* Assignment: Set down every line from the one with "Pick the logarithmic running time option box" to the end of the entries, both ends included, exactly as it reads and without pictures.

* Provided records:
--------------------------------------------------

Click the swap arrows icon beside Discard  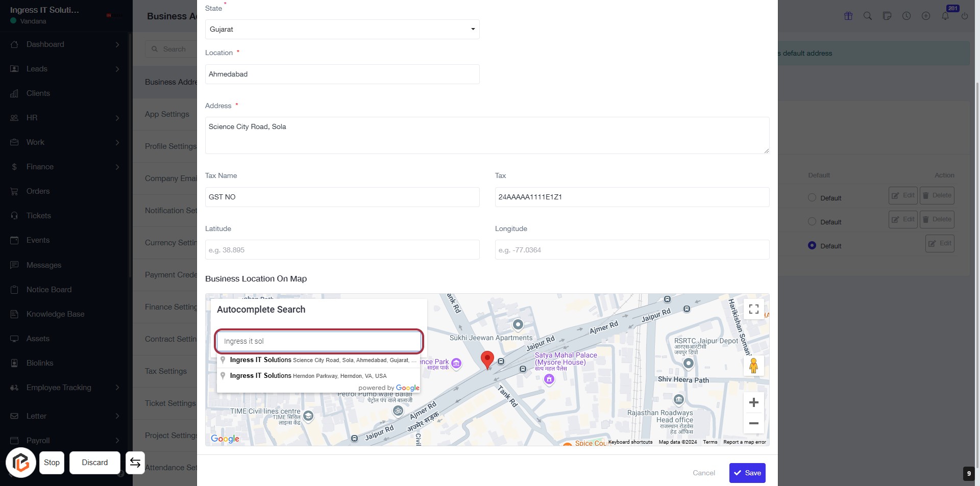[x=135, y=463]
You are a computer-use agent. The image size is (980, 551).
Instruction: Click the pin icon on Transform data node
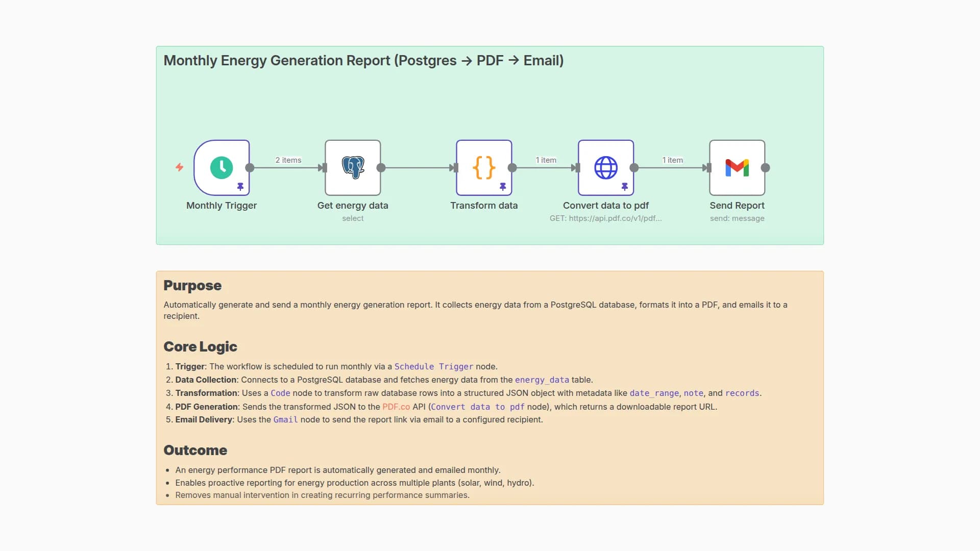point(503,187)

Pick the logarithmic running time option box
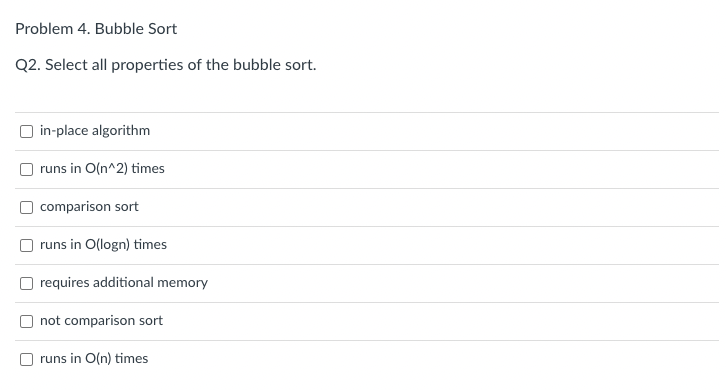pyautogui.click(x=26, y=245)
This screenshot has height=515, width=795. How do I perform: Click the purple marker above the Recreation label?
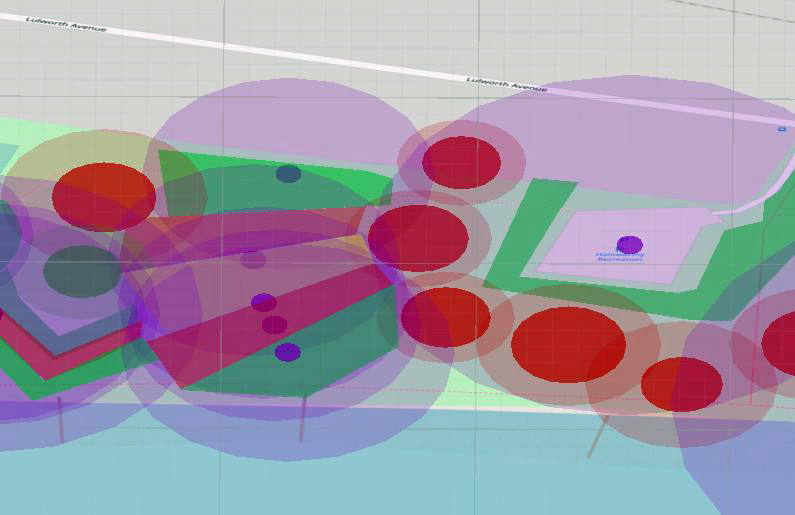(629, 244)
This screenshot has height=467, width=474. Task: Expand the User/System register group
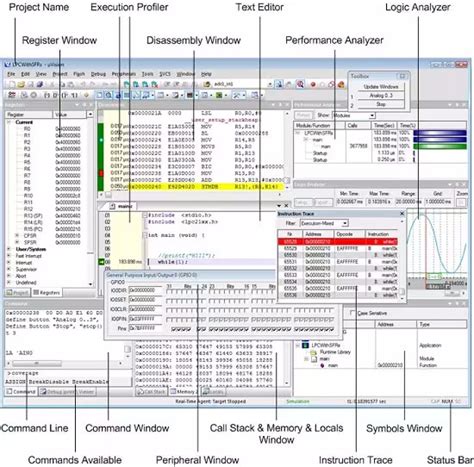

--------------------------------------------------

* Answer:
Pick the logarithmic running time option box
pyautogui.click(x=26, y=245)
This screenshot has height=515, width=795. How do I perform: Click the purple marker above the Recreation label?
(629, 244)
This screenshot has height=467, width=474. Task: Expand the User/System register group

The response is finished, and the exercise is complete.